Task to complete:
In the records below, find each line with "Files" and copy it.

————————

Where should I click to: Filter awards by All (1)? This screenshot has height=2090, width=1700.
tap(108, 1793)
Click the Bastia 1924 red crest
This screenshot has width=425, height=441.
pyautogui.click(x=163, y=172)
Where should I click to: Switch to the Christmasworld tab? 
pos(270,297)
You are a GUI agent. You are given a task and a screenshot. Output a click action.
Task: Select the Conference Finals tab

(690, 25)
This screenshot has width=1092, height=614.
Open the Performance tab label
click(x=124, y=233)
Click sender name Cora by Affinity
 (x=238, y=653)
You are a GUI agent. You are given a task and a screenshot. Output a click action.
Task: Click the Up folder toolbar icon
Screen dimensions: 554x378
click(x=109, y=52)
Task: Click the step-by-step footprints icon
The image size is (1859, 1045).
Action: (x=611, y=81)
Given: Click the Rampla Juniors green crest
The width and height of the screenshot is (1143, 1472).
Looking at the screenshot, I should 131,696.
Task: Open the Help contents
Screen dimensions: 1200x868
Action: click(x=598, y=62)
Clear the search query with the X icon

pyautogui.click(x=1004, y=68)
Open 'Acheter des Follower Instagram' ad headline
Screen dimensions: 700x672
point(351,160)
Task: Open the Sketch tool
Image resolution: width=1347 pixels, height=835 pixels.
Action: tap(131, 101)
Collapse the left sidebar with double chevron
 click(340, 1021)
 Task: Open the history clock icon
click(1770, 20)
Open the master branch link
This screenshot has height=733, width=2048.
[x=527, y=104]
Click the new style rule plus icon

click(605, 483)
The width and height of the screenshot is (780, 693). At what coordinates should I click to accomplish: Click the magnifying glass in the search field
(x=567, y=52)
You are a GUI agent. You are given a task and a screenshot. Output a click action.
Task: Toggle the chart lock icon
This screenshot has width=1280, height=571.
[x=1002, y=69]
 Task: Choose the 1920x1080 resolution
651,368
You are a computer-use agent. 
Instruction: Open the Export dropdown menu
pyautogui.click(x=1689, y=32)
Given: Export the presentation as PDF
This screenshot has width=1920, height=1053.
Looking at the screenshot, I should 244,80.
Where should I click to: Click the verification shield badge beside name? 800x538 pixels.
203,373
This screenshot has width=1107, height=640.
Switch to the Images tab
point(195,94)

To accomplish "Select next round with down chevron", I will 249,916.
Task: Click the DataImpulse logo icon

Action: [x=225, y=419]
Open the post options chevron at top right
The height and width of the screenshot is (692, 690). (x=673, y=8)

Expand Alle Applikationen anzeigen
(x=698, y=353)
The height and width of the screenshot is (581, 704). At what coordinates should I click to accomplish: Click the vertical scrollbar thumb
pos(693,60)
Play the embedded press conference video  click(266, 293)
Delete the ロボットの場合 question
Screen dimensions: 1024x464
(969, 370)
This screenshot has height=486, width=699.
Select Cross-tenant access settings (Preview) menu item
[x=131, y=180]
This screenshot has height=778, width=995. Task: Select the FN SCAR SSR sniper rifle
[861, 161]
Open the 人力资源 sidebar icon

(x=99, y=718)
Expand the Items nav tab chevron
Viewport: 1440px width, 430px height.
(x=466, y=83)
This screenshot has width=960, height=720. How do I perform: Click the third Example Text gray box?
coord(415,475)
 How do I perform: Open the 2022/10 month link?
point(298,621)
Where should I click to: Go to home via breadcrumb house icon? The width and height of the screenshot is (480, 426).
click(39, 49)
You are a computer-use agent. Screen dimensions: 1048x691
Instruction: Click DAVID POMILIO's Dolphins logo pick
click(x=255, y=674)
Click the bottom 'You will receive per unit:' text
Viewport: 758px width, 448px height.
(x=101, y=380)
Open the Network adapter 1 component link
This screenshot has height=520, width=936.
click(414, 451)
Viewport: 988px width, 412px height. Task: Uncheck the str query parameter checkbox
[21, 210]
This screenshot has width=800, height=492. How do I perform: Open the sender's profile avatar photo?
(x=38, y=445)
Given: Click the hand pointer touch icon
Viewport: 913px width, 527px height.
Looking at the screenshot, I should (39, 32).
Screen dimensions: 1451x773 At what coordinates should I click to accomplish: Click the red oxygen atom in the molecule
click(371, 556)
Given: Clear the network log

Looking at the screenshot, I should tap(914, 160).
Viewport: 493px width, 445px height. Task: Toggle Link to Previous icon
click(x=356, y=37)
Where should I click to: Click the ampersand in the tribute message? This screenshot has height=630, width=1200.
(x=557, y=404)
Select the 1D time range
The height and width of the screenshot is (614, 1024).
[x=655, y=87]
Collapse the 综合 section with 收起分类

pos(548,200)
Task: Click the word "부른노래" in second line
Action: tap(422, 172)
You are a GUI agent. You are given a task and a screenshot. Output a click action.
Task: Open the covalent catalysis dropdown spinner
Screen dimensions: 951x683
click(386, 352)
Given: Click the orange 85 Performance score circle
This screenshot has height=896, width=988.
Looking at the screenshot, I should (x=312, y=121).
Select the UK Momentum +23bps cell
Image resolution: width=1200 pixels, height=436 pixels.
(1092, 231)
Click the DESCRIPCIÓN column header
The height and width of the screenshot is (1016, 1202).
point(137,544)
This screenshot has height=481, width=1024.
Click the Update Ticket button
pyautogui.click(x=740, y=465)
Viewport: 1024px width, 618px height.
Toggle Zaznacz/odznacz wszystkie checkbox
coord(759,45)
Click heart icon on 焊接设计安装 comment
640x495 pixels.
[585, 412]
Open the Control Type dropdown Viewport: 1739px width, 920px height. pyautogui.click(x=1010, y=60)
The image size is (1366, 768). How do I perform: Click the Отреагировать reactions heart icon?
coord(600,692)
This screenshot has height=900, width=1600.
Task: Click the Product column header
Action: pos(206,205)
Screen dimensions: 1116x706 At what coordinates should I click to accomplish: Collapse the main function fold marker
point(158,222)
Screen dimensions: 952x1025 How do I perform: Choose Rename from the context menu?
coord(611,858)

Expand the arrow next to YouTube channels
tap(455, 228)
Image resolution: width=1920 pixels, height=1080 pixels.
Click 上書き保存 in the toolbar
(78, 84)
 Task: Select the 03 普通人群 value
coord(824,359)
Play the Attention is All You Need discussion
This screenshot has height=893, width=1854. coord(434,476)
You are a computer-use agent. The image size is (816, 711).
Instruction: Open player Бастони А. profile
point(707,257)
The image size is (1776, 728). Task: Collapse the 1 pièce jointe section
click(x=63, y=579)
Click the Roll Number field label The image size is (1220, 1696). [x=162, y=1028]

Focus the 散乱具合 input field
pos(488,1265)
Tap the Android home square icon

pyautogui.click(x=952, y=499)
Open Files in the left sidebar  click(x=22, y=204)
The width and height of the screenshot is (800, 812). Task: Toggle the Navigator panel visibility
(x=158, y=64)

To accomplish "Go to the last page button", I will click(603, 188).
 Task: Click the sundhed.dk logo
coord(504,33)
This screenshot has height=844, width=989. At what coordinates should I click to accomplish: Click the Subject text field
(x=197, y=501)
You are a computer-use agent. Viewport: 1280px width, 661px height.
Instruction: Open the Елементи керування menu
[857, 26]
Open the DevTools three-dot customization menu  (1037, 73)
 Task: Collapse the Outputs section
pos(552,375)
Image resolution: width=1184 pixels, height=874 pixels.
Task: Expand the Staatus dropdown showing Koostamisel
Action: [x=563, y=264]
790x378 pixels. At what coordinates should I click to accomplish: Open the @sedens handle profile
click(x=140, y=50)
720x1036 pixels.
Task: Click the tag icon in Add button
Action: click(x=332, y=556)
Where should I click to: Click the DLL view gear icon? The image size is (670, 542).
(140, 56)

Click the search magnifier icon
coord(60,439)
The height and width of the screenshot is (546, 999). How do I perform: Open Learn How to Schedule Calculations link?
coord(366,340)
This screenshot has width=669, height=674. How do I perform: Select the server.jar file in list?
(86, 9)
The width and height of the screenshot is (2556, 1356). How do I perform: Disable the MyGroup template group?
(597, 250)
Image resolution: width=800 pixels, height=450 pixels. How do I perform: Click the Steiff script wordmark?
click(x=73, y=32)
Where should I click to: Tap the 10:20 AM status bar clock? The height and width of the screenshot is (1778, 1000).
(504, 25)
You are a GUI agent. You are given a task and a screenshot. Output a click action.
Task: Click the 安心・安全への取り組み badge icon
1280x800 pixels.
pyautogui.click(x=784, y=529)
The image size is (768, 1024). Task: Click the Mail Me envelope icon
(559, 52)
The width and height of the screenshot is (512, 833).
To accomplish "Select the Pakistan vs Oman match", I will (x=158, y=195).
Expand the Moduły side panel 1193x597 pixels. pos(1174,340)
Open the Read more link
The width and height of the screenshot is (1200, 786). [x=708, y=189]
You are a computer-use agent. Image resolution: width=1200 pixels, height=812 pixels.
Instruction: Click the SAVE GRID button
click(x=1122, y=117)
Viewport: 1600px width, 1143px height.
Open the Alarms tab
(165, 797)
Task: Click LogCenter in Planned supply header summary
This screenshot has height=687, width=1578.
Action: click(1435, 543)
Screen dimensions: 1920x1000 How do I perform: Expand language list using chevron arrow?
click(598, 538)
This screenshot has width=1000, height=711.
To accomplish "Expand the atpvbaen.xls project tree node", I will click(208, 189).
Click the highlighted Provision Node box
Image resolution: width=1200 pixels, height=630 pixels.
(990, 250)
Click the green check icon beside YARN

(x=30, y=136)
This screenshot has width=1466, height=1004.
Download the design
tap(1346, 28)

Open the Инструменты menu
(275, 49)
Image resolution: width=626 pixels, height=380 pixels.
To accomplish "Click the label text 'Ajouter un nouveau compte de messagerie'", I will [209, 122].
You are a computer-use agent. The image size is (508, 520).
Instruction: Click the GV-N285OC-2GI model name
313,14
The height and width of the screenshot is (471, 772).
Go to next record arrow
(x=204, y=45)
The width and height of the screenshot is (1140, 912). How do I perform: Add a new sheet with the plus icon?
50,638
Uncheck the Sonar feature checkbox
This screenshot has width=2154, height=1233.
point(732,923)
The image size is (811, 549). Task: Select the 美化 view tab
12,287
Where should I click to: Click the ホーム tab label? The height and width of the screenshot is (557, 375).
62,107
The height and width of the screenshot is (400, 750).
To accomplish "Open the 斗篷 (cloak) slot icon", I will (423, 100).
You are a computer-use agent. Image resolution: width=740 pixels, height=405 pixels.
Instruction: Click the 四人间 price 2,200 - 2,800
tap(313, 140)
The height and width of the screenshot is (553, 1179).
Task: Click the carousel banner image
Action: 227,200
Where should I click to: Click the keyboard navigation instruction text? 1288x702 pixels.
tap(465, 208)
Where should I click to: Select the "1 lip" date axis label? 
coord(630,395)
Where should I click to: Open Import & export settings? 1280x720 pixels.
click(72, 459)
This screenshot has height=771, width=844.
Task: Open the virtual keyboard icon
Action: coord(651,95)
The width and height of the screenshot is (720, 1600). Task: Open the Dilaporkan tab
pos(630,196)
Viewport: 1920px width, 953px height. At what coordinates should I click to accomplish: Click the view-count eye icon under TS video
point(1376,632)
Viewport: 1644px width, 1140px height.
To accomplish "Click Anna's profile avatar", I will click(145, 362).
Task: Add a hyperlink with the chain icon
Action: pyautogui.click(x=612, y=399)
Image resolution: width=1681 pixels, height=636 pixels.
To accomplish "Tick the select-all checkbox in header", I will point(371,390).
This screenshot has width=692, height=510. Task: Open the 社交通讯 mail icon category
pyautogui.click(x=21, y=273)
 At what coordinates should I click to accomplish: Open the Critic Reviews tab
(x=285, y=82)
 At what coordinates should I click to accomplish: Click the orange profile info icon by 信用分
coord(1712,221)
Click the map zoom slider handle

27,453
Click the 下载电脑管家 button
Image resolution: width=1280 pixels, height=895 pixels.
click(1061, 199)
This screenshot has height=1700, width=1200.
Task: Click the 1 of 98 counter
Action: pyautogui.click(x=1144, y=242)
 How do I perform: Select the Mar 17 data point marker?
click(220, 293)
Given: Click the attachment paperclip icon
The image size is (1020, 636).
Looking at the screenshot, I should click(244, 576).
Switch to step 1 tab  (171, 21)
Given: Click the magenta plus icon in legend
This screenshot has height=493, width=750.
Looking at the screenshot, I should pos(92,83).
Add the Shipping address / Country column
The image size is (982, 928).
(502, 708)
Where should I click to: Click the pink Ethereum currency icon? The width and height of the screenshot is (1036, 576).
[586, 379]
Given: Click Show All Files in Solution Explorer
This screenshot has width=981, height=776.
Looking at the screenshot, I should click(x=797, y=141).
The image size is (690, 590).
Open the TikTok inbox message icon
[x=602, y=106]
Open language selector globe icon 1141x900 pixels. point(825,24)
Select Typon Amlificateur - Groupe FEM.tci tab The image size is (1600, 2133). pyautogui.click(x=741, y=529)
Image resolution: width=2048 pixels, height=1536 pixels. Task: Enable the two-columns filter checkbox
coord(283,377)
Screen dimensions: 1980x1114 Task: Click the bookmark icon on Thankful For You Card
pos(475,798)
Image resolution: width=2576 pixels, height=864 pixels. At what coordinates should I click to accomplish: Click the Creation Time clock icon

————————

Result for this task:
Open Files in the left sidebar  click(x=22, y=204)
Given: Click Show All Files in Solution Explorer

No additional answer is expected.